Short-read assembler for bacterial genomics based on a de Bruijn graph written in Rust.
This is a work in progress project. This in particular implies:
- Not all the main features we want are yet implemented.
- Code might be messy, and not even documented.
- General documentation on how to install and use the tool might be short or even missing.
- Finding unexpected errors/behaviour or bugs should not be a surprise.
- Some features might be partially hardcoded.
These (and potentially other) items will be progressively fixed before version 1.0.
Sparrowhawk was at one time the Archmage of Earthsea. Also, the sparrowhawk (Accipiter nisus) is a bird of prey native to Europe (and the island of Gont).
Note: this repository is for the Rust-based genomic assembler. If you are looking for its web implementation, see sparrowhawk-web.
sparrowhawk aims to be a fast short-read assembler for bacterial genomics. It has been developed taking advantage/inspiration of other Rust-based tools developed by our group (such as ska.rust), as well as others (such as Katome or SKESA).
Current main features:
- Currently only support for Illumina paired short reads.
- Single k-value, that must be odd and between 3 (not recommended to go below 19/21, due to memory requirements) and 256.
- Designed thinking on bacterial genomes (i.e. "small").
- Uses a node-based de Bruijn graph built upon petgraph.
- Partially parallelised with rayon.
- Compilation to WebAssembly targets (currently only
wasm32-unknown-unknown
) is possible to run the assembler in web projects. For more info, see sparrowhawk-web.
🚧 In-progress future main (not all) features: 🚧
- Partial GPU acceleration.
- Multi-k support.
- Improved error correction and graph collapse logics.
Currently the only option is to compile from source.
Development has been done only on x86_64 GNU/Linux-based systems, and most surely will probably stay that way (i.e. no other systems have been tested). To compile our project from source as we did, you will need the rust toolchain installed in your system. Then, you can download the code of the e.g. version v0.1.1 using
git clone --branch v0.1.1 https://github.com/bacpop/sparrowhawk.git
sparrowhawk is designed to compile to run natively as a x86_64 binary, but you can also compile it to the WebAssembly target wasm32-unknown-unknown
. You can see below how to do it manually (as we did for development). Check out sparrowhawk-web for an integrated project with Javascript and wasm-pack.

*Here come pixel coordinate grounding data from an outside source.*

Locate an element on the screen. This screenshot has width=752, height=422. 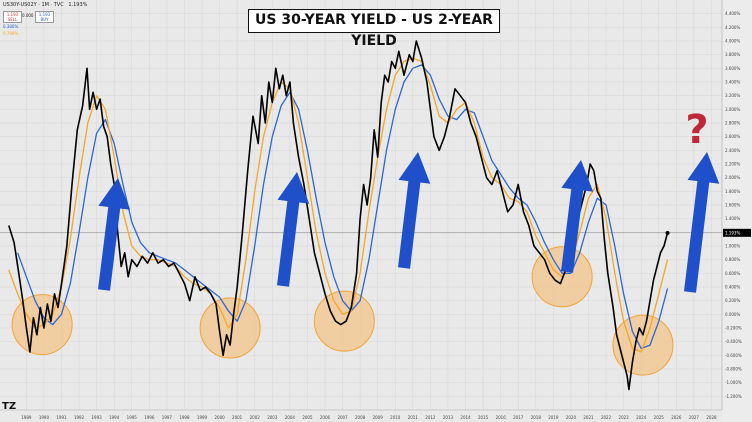
y-tick-label: 3.400% is located at coordinates (732, 82).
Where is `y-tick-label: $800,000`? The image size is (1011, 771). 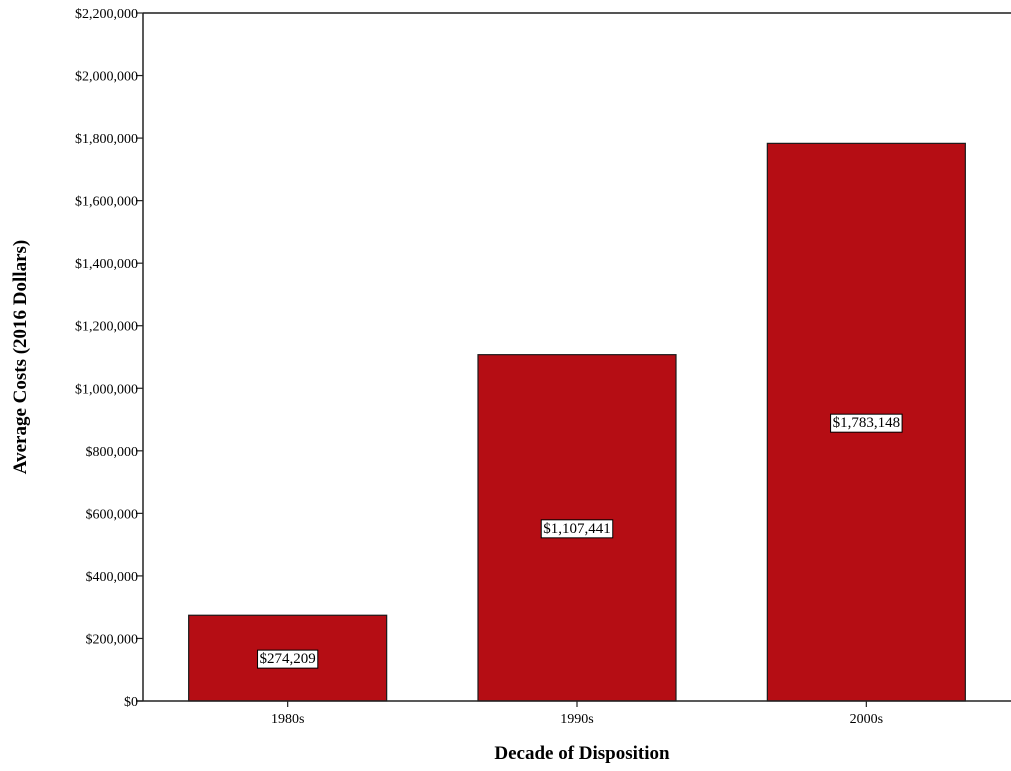
y-tick-label: $800,000 is located at coordinates (112, 452).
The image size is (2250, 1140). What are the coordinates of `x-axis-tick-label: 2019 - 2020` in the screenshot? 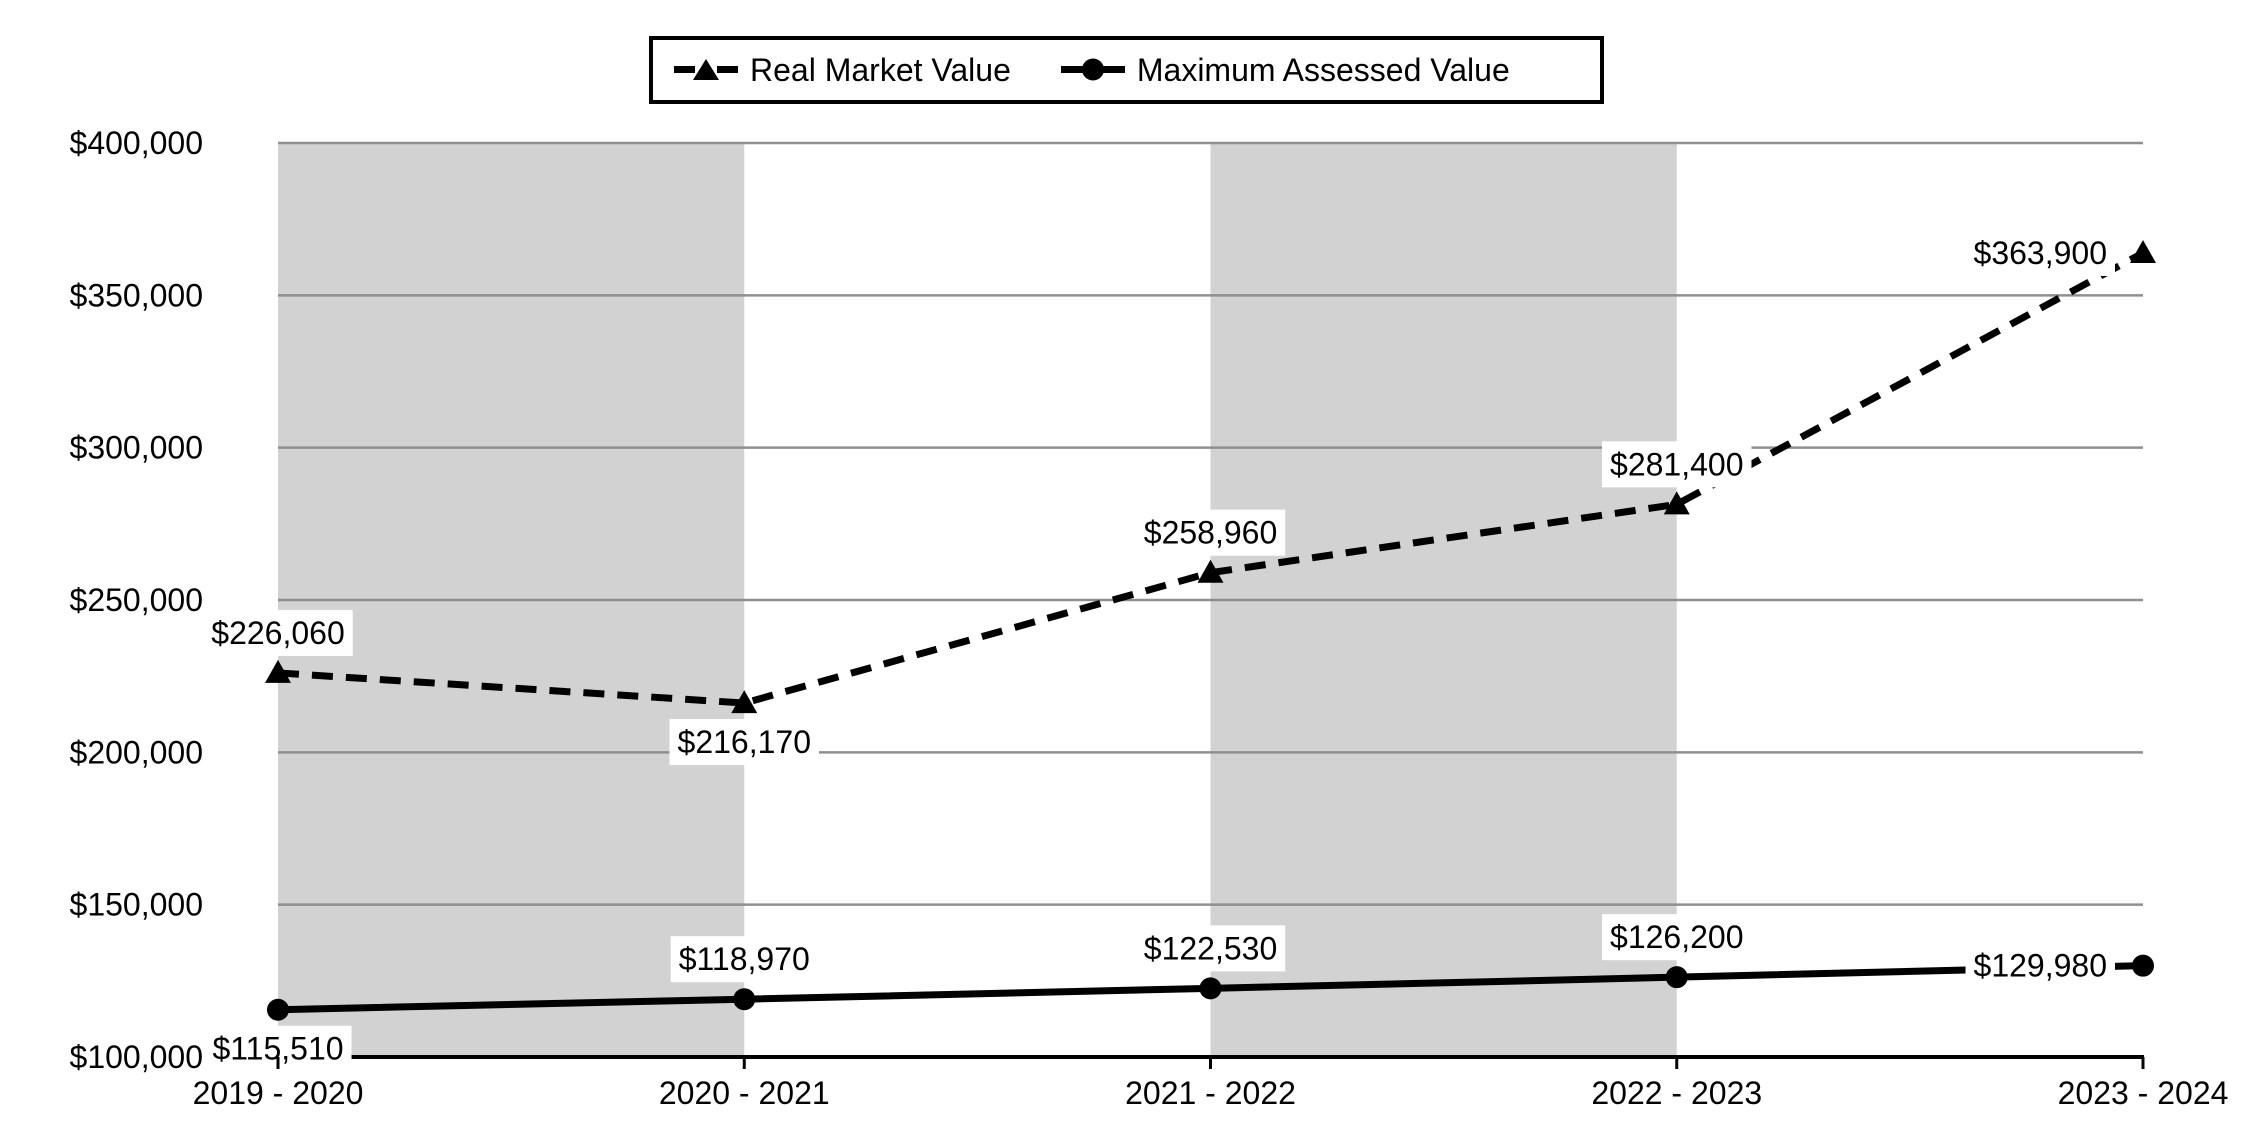 It's located at (278, 1093).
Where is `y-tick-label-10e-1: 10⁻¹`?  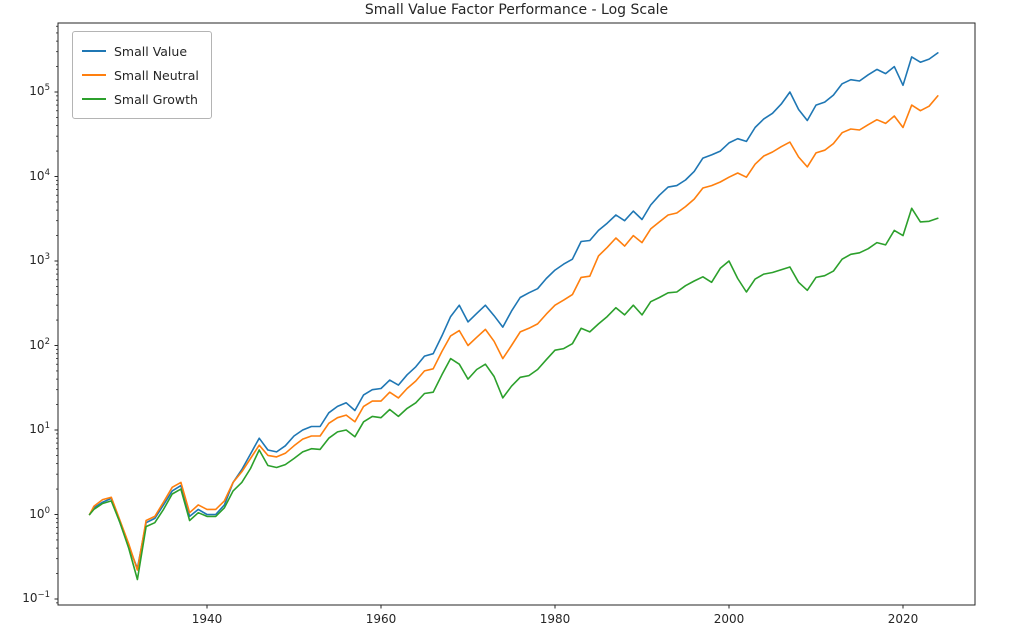
y-tick-label-10e-1: 10⁻¹ is located at coordinates (36, 598).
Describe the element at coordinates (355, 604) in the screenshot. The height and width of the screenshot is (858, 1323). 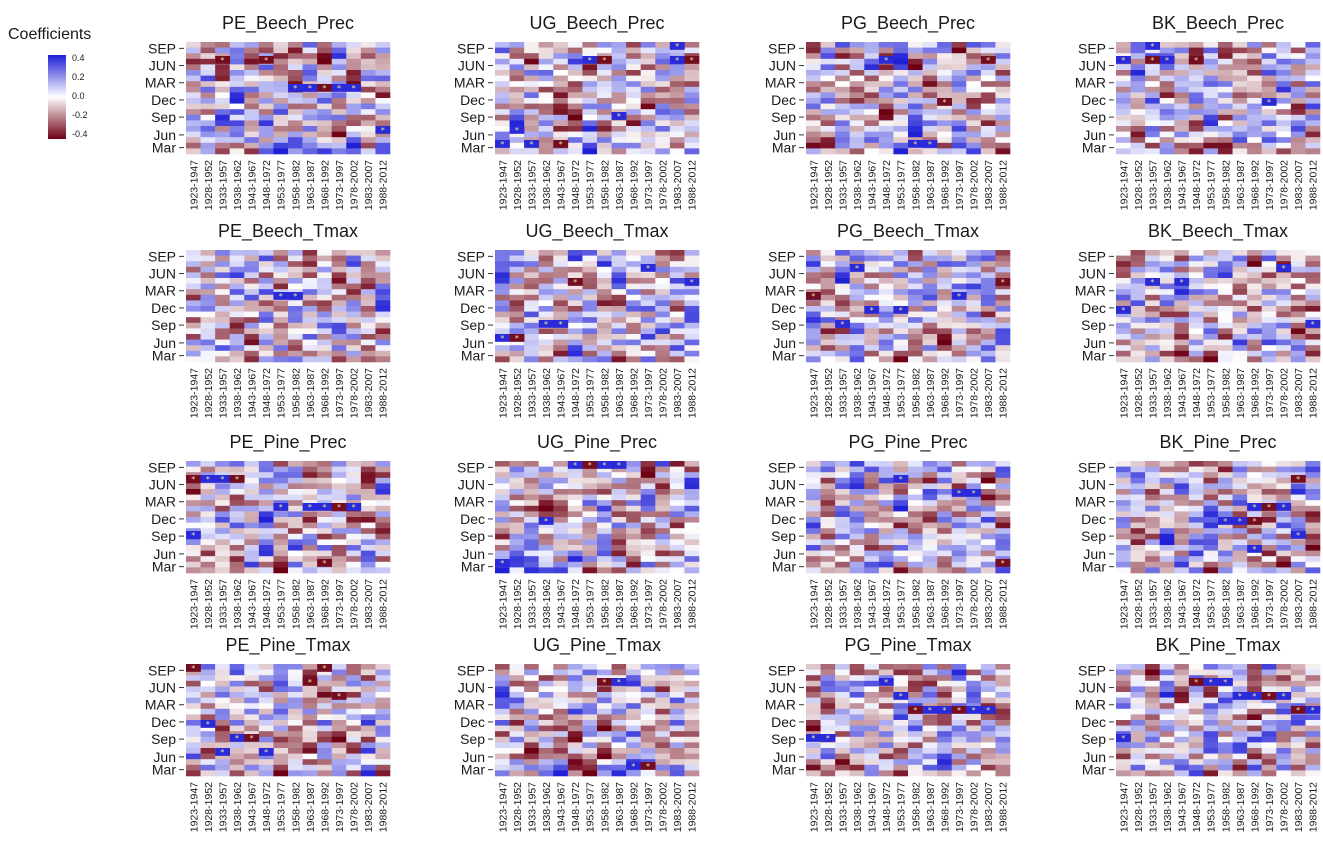
I see `x-tick-label: 1978-2002` at that location.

Move into the downloaded repository and use cargo
to build the project. You can add the --release
argument to include some compiler optimisations.
cd sparrowhawk
cargo build --release
If using the --release
flag, this should place your compiled binary inside target/release
.
For this, you will need to activate the feature wasm
with the -F
argument and manually set the target. You can add the --release
argument to include some compiler optimisations.
cd sparrowhawk
cargo build --release -F wasm --target wasm32-unknown-unknown
If using the --release
flag, this should place your compiled binary inside target/wasm32-unknown-unknown/release
as sparrowhawk.wasm
.
Here we will only consider the binary compiled for x86_64, refer to sparrowhawk-web for an example of usage of the wasm32-unknown-unknown
compilation target.
sparrowhawk can be called later to see the basic options and arguments with
./sparrowhawk
Currently, only the build
option is present (apart from help
), that allows assemblying the genomes. You can check its arguments running
./sparrowhawk build --help
An example execution could be the following:
./sparrowhawk -f ./reads.tsv -k 31 --threads 1 -v --min-count 5 --output-dir ./ --output-prefix prefix
This will assemble your reads, with k=31 and using only one thread. The minimum repeats of one particular k-mer to be considered are 5 (which is also the default). The output contigs will be written in the current directory as a fasta file called prefix_contigs.fasta
, given that we have indicated, using the --output-prefix
argument the word "prefix" as prefix. The input files in this case are provided through a reads.tsv
tab-separated file, that contains an identifier for your reads and the two file paths separated by a space, i.e. a file that contains this line
IDENTIFIER /path/to/the/read_1.fastq /path/to/the/read_2.fastq
Alternatively, you could have run:
./sparrowhawk /path/to/the/read_1.fastq /path/to/the/read_2.fastq -k 31 --threads 1 -v --min-count 5 --output-dir ./ --output-prefix prefix
In the same folder as the output FASTA file, the graph before collapsing will be exported in DOT, and GFA versions 1.1 and 2 as prefix_graph.dot
, prefix_graph.gfa
, and prefix_graph.gfa2
respectively. A histogram of the k-mer frequency spectrum will be saved in the same directory as prefix_kmerspectrum.png
. These optional files can be avoided with the corresponding arguments.